For me, every time I get into a funk I feel compelled to trash the novel I've been developing for the last 11 months. When I'm down I can't write. When I can't write I get down. Then I feel like tossing my WIP into a drawer somewhere and just avoiding the whole cycle.

How does your mood affect your writing? Do you do anything to prevent a bad mood from trashing your novel, or to harness a great mood into helping you churn out pages?

StoryG27
11-14-2008, 09:32 PM
Bad moods used to propel my writing, now they freeze it. It's like my creativity just locks up, it's there, I just can't use it. I read a lot when that happens.

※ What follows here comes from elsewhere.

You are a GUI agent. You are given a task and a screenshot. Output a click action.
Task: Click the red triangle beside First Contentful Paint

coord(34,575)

I read books by authors who have always inspired me to write and it may take months, but it never fails to pull me out of the funk. Even with that inspiration, I still have to force myself back into it once I have that little shove, I really have to dig to keep going, then it comes easier. I also do a lot of revising and editing when I'm in a funk, which often leads to rewriting, and then helps me to get that new writing wheel rolling.

scarletpeaches
11-14-2008, 09:34 PM
One of the best pieces of advice I ever heard was 'write through the pain'. I used to avoid writing about certain issues until I was over them, but now I use them when they're raw to make my writing more realistic.

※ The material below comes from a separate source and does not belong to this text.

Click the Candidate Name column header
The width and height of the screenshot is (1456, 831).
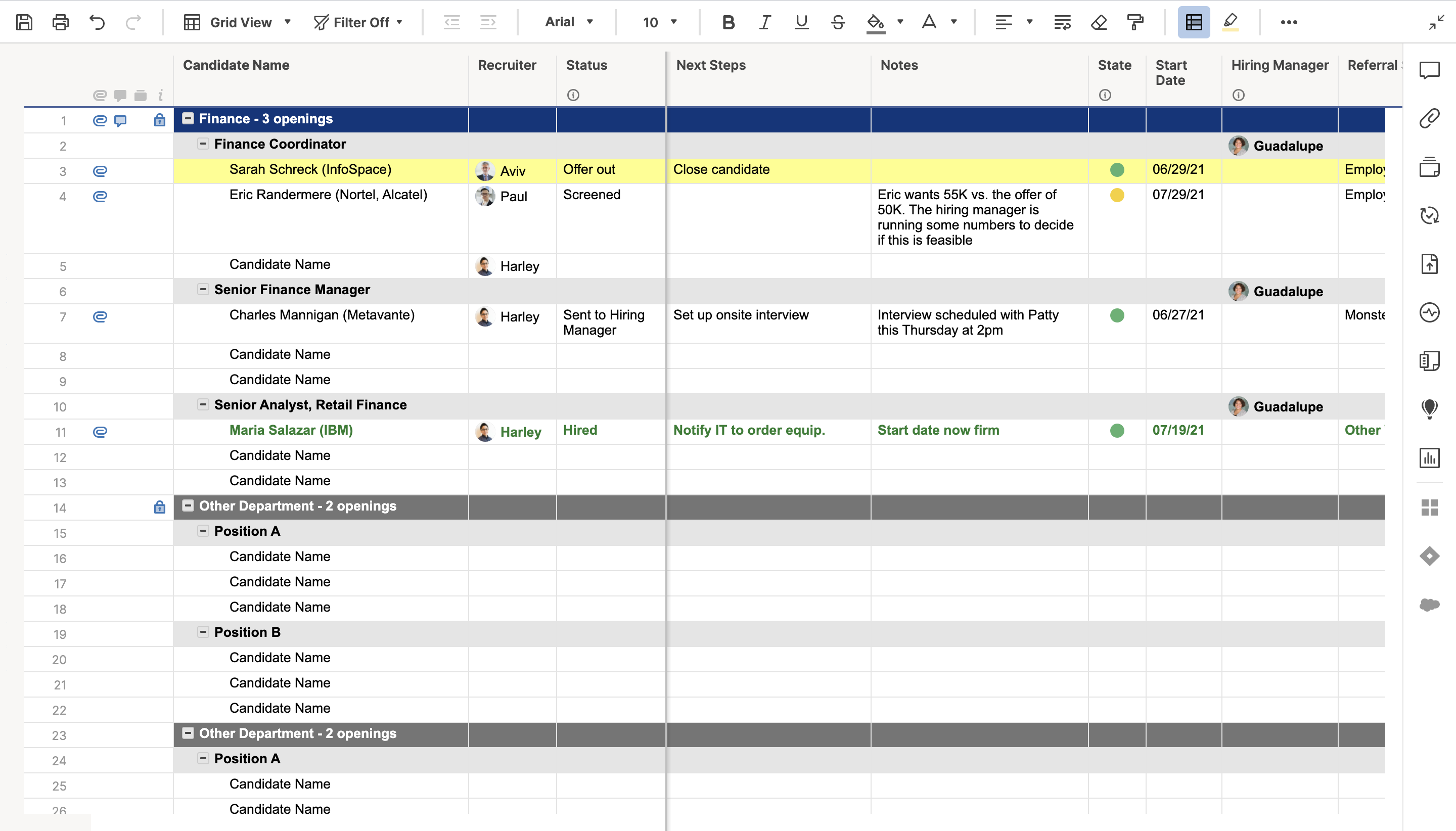pyautogui.click(x=236, y=65)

I went through a pretty bad few weeks recently where everything in life seemed to go wrong, but I kept on writing. Looking back I can't see any difference in what I wrote compared to previous projects so maybe I've mastered the art of detachment and actually can write through a depression after all.

But when it comes to writing through pain as opposed to depression - it's hard as hell, but it works. For me, that is.

So my mood affects the way I feel about my writing - of course it does. But it doesn't stop me writing, that's the point.

Although I've noticed recently I can't write smex scenes unless I'm, uh...raring to go myself. If I'm tired and I try writing such filth, it reads flat. So I need to be alert, rested and perhaps, yes, listening to 30STM at the same time to maintain the fizz.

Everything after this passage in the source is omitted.